[[ Input, beginning ]]
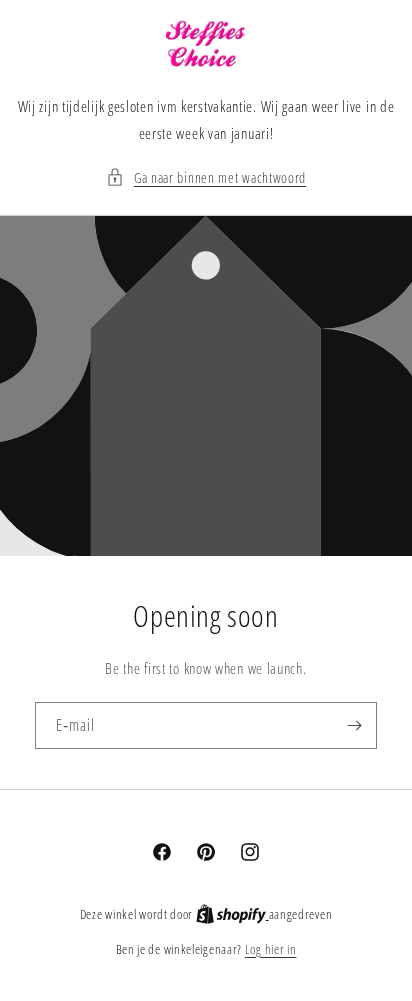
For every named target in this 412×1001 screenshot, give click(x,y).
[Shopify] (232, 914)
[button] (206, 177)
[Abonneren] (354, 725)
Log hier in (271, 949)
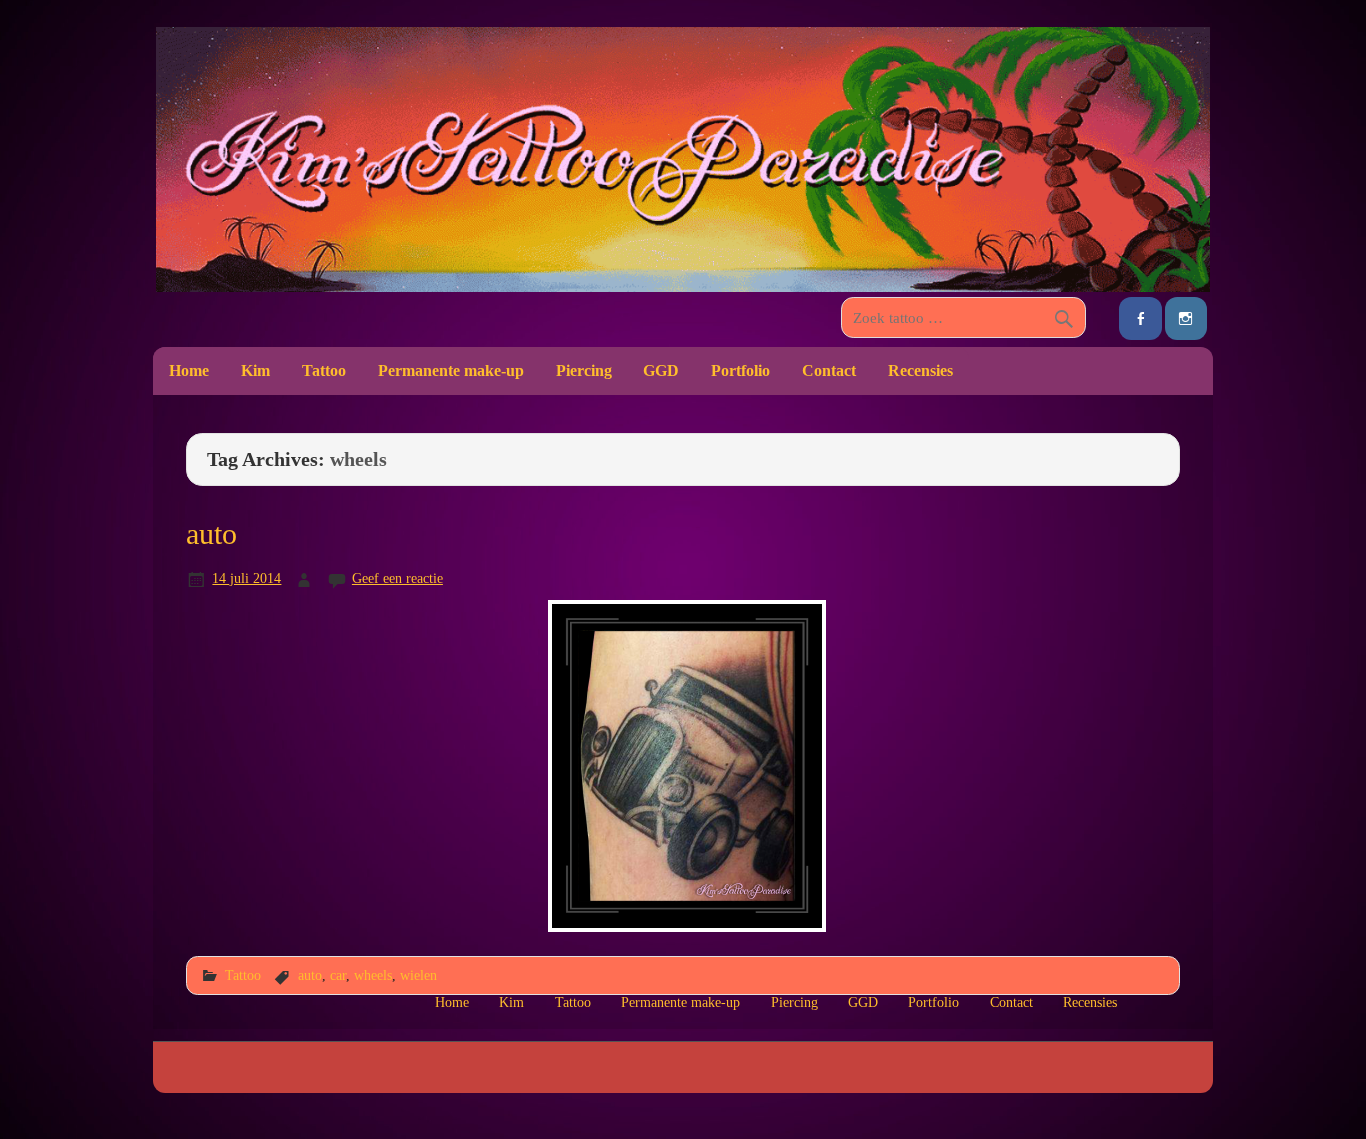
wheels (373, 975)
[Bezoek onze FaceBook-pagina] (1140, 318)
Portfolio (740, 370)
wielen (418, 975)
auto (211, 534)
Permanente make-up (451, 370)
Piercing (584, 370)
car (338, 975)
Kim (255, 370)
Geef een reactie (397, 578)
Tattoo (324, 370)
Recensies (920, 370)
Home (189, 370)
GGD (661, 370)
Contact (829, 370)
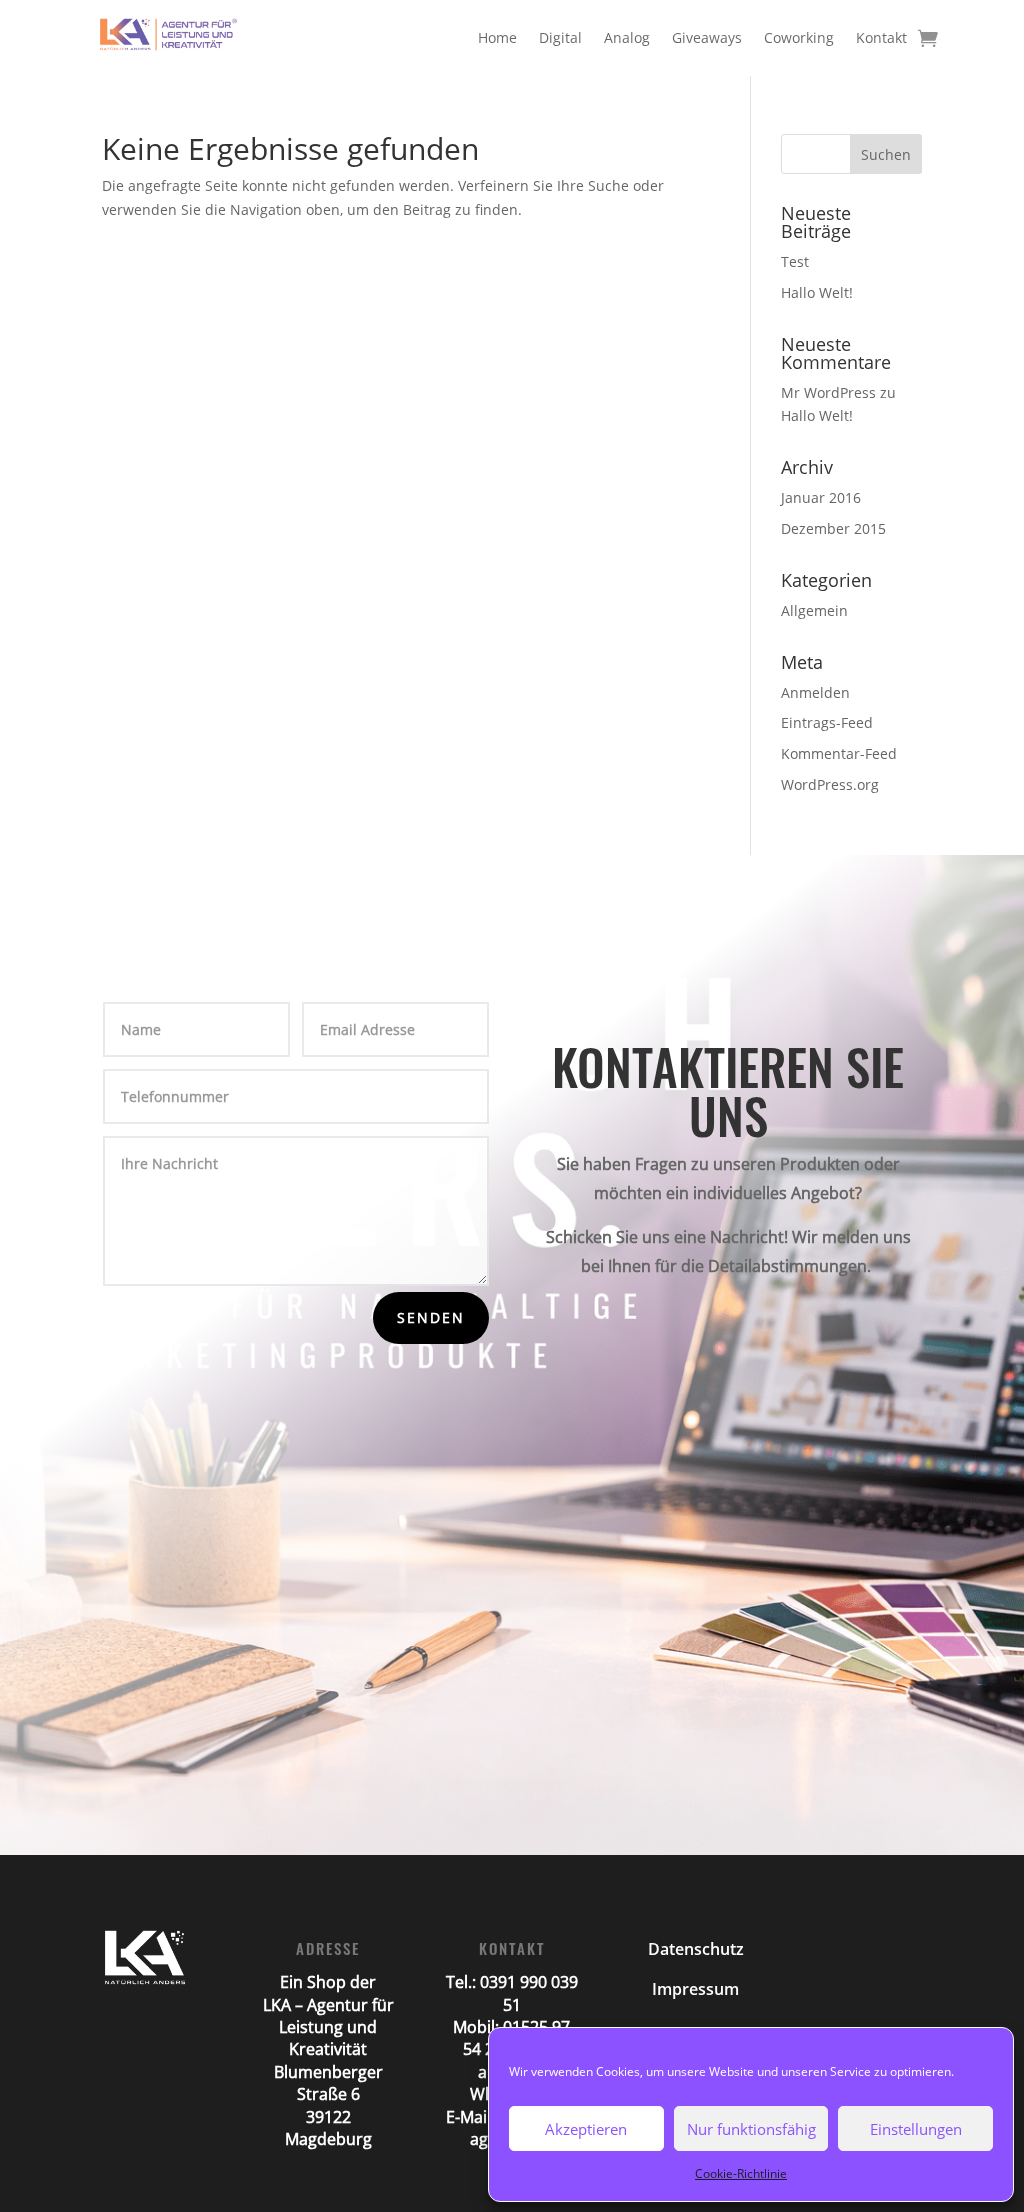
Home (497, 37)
[[ Input, end ]]
• **Task details**
Every entry above should be returned exactly, with no images included.

• **Problem solution**
For every named target in this 412×1001 screenshot, give click(x,y).
[Shopify] (232, 914)
[button] (206, 177)
[Abonneren] (354, 725)
Log hier in (271, 949)
wheels (373, 975)
[Bezoek onze FaceBook-pagina] (1140, 318)
Portfolio (740, 370)
wielen (418, 975)
auto (211, 534)
Permanente make-up (451, 370)
Piercing (584, 370)
car (338, 975)
Kim (255, 370)
Geef een reactie (397, 578)
Tattoo (324, 370)
Recensies (920, 370)
Home (189, 370)
GGD (661, 370)
Contact (829, 370)
Home (497, 37)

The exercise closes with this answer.